Thursday, December 02, 2004

Philadelphia's Government-owned Internet

Philadelphia is moving forward with its city-wide wireless network, to be the largest in the country. They've narrowly escaped special-purpose legislation crafted by Verizon which will block most Pennsylvania cities from doing this:

For the millions of people who cannot afford high-speed Internet access, some local officials think they've hit on the answer: Build government-owned networks to provide service at rates below what big telecommunications companies charge.

From San Francisco to St. Cloud, Fla., an estimated 200 communities are toying with community-owned networks, sparking a battle with cable and telephone companies over how public, or private, access to the Internet should be.
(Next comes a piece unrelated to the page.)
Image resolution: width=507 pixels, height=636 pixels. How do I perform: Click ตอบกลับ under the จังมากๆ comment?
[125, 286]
The companies are lobbying furiously to block such plans, fearful that their businesses would be hurt. Their efforts most recently paid off Tuesday night in Pennsylvania, where a new law bans local governments from creating their own networks without first giving the primary local phone company the chance to provide service.
In the borough of Kutztown, Pa., local officials built a fiber-optic network in 2000, following the path of the power lines that also are owned by the town.

Today, Internet service at speeds faster than those generally provided by phone and cable companies is available to residents and businesses beginning at $15 a month. The system also provides cable television service. More than 500 residents take advantage of the system.
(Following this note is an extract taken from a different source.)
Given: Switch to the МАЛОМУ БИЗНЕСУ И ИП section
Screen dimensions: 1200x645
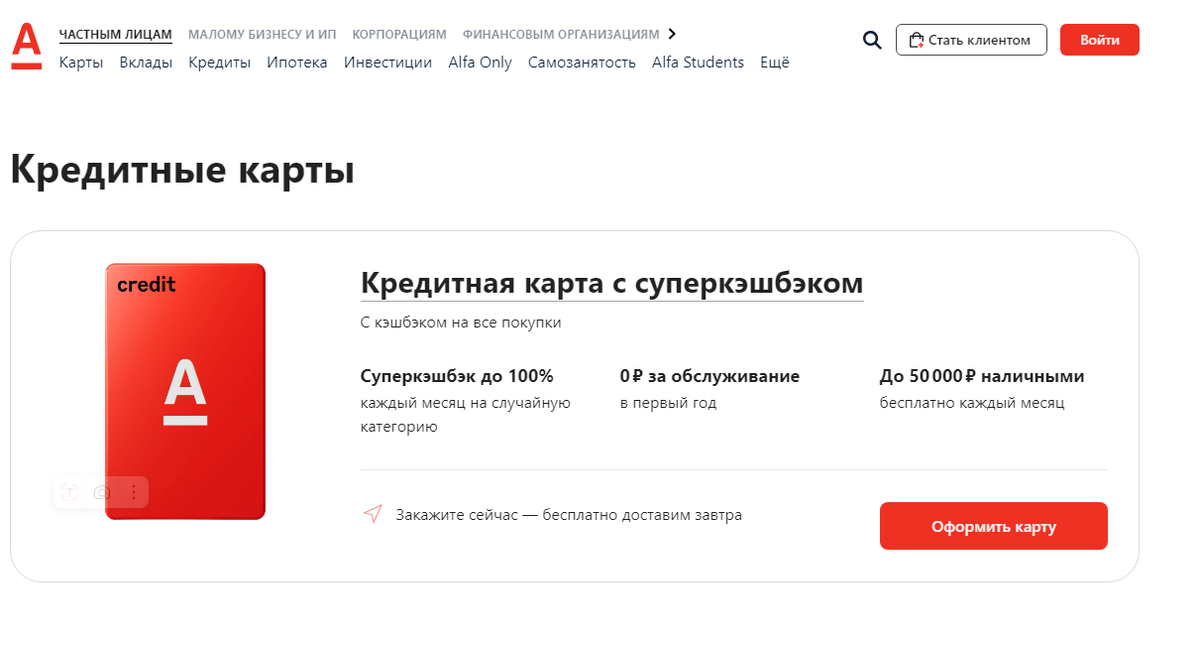Looking at the screenshot, I should point(264,33).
Frank P. Caruso, the town's director of information technology, said he feels sorry for communities that will not be able to meet the 2006 deadline and thus be forced to deal with Verizon first.

"They don't realize that their throats have just been cut," Caruso said. "It's almost like Verizon is Big Brother." Caruso said that after the town began offering cable television service, the private provider dropped its price by 40 percent to compete.